WHAT YOU SHOULD DO.
Copy the entries below verbatim, from the line containing "Image resolution: width=1296" through the line containing "pyautogui.click(x=751, y=1022)", including both of those lines.

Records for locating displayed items
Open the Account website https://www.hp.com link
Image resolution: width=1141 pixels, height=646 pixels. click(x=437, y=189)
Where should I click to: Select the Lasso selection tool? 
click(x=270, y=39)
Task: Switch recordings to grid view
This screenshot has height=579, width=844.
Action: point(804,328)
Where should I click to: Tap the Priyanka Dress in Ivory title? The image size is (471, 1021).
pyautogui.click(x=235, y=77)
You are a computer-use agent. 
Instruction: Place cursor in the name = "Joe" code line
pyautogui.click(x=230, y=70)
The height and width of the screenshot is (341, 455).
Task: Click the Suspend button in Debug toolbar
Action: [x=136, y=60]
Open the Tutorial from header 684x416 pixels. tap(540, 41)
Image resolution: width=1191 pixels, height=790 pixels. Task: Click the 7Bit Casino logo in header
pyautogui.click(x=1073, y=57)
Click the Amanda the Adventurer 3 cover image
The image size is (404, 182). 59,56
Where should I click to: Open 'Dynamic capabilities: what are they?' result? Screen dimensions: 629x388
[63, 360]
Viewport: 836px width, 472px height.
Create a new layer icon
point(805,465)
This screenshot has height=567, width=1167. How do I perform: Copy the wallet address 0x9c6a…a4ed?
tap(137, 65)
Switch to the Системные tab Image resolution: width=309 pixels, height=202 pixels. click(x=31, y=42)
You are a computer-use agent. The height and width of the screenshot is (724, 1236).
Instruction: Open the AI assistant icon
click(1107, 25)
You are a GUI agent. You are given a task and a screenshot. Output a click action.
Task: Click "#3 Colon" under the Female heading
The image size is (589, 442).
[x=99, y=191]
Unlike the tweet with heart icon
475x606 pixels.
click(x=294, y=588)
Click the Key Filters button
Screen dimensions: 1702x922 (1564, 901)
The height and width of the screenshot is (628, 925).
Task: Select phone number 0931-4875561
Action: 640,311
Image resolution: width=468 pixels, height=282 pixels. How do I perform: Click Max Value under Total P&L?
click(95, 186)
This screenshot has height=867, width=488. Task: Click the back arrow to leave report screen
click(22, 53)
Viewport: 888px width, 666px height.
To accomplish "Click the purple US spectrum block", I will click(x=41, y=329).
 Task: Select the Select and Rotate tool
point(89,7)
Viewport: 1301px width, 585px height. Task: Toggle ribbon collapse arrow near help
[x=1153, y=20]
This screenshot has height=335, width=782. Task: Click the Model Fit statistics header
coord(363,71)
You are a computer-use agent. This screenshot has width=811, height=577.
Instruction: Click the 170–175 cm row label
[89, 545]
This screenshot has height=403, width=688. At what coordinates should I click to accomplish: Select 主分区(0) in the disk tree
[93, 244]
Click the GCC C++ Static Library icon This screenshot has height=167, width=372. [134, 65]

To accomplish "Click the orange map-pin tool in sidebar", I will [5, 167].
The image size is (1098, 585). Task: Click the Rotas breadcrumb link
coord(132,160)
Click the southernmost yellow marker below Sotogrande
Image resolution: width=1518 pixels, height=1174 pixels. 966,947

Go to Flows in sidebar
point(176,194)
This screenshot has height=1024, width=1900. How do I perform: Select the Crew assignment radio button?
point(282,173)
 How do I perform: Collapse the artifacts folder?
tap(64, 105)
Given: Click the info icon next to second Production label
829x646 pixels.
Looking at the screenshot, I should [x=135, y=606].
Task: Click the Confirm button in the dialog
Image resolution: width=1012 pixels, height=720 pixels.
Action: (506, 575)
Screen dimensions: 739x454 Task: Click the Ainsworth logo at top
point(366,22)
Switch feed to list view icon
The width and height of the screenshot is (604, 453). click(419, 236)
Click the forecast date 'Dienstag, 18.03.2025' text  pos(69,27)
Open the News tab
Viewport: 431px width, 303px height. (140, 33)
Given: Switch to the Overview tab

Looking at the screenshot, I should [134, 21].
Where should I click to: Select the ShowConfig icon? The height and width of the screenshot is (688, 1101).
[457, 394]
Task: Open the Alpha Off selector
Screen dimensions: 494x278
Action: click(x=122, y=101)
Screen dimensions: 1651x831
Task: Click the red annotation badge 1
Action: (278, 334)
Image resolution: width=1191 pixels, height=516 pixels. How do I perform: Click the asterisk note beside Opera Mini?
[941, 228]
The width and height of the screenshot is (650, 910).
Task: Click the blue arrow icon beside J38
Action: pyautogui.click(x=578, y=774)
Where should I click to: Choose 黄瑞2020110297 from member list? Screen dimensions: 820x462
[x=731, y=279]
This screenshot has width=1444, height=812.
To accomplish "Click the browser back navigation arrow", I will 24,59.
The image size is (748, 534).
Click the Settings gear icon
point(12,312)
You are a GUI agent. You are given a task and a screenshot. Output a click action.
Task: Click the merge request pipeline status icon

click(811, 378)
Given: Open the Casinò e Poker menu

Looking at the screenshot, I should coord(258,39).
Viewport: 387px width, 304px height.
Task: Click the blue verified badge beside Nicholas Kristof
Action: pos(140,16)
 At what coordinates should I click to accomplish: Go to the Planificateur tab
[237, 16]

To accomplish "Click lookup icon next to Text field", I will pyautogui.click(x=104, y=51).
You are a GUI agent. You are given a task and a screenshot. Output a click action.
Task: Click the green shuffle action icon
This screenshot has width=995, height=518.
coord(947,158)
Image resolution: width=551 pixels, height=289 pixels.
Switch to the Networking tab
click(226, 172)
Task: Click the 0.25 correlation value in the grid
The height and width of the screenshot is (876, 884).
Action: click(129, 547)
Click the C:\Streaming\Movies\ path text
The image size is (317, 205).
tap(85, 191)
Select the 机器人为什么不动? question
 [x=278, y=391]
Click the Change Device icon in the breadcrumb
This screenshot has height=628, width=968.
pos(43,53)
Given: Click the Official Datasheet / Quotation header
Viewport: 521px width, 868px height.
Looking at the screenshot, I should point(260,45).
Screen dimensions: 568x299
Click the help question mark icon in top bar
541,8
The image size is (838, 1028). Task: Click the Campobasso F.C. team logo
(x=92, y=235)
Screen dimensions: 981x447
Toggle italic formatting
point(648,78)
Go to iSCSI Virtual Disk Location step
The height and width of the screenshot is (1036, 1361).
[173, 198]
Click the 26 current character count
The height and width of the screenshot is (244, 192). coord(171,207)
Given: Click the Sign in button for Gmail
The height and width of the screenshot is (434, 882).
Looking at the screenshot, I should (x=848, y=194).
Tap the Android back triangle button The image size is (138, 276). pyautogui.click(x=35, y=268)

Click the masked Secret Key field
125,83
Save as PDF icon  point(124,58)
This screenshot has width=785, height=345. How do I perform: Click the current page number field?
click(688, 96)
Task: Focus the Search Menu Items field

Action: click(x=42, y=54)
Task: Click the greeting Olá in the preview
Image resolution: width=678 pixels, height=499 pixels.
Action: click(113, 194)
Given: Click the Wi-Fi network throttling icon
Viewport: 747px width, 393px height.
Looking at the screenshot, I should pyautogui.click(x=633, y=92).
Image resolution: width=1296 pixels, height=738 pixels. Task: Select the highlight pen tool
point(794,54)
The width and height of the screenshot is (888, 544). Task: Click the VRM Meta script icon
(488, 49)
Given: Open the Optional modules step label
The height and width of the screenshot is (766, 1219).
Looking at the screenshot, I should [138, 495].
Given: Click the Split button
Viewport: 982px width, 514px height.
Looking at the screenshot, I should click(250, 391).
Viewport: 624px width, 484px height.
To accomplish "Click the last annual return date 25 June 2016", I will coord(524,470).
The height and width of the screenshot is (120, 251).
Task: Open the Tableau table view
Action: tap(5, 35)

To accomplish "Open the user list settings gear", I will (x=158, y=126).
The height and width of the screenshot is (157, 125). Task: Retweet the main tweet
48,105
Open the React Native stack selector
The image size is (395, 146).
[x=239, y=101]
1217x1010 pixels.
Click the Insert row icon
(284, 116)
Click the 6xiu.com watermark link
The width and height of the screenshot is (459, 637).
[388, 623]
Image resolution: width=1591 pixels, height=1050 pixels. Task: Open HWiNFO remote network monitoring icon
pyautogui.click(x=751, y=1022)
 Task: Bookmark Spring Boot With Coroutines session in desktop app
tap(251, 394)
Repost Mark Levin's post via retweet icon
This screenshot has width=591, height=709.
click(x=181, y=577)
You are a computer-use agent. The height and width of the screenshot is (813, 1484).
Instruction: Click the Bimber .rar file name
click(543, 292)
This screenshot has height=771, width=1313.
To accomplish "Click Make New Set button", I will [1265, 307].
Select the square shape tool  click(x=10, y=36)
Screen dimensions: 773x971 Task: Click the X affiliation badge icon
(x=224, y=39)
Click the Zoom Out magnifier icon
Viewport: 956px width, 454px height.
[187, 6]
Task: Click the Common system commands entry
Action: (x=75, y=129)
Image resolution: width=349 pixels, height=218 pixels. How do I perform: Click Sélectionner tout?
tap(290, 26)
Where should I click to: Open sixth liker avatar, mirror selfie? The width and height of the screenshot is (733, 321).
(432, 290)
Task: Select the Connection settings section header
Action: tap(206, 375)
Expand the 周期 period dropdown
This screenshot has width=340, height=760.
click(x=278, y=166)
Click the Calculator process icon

WORKED SOLUTION.
Image resolution: width=1296 pixels, height=738 pixels. Task: Select the highlight pen tool
point(794,54)
The width and height of the screenshot is (888, 544). Task: Click the VRM Meta script icon
(488, 49)
Given: Open the Optional modules step label
The height and width of the screenshot is (766, 1219).
Looking at the screenshot, I should [138, 495].
Given: Click the Split button
Viewport: 982px width, 514px height.
Looking at the screenshot, I should click(250, 391).
Viewport: 624px width, 484px height.
To accomplish "Click the last annual return date 25 June 2016", I will coord(524,470).
The height and width of the screenshot is (120, 251).
Task: Open the Tableau table view
Action: tap(5, 35)

To accomplish "Open the user list settings gear", I will (x=158, y=126).
The height and width of the screenshot is (157, 125). Task: Retweet the main tweet
48,105
Open the React Native stack selector
The image size is (395, 146).
[x=239, y=101]
1217x1010 pixels.
Click the Insert row icon
(284, 116)
Click the 6xiu.com watermark link
The width and height of the screenshot is (459, 637).
[388, 623]
Image resolution: width=1591 pixels, height=1050 pixels. Task: Open HWiNFO remote network monitoring icon
pyautogui.click(x=751, y=1022)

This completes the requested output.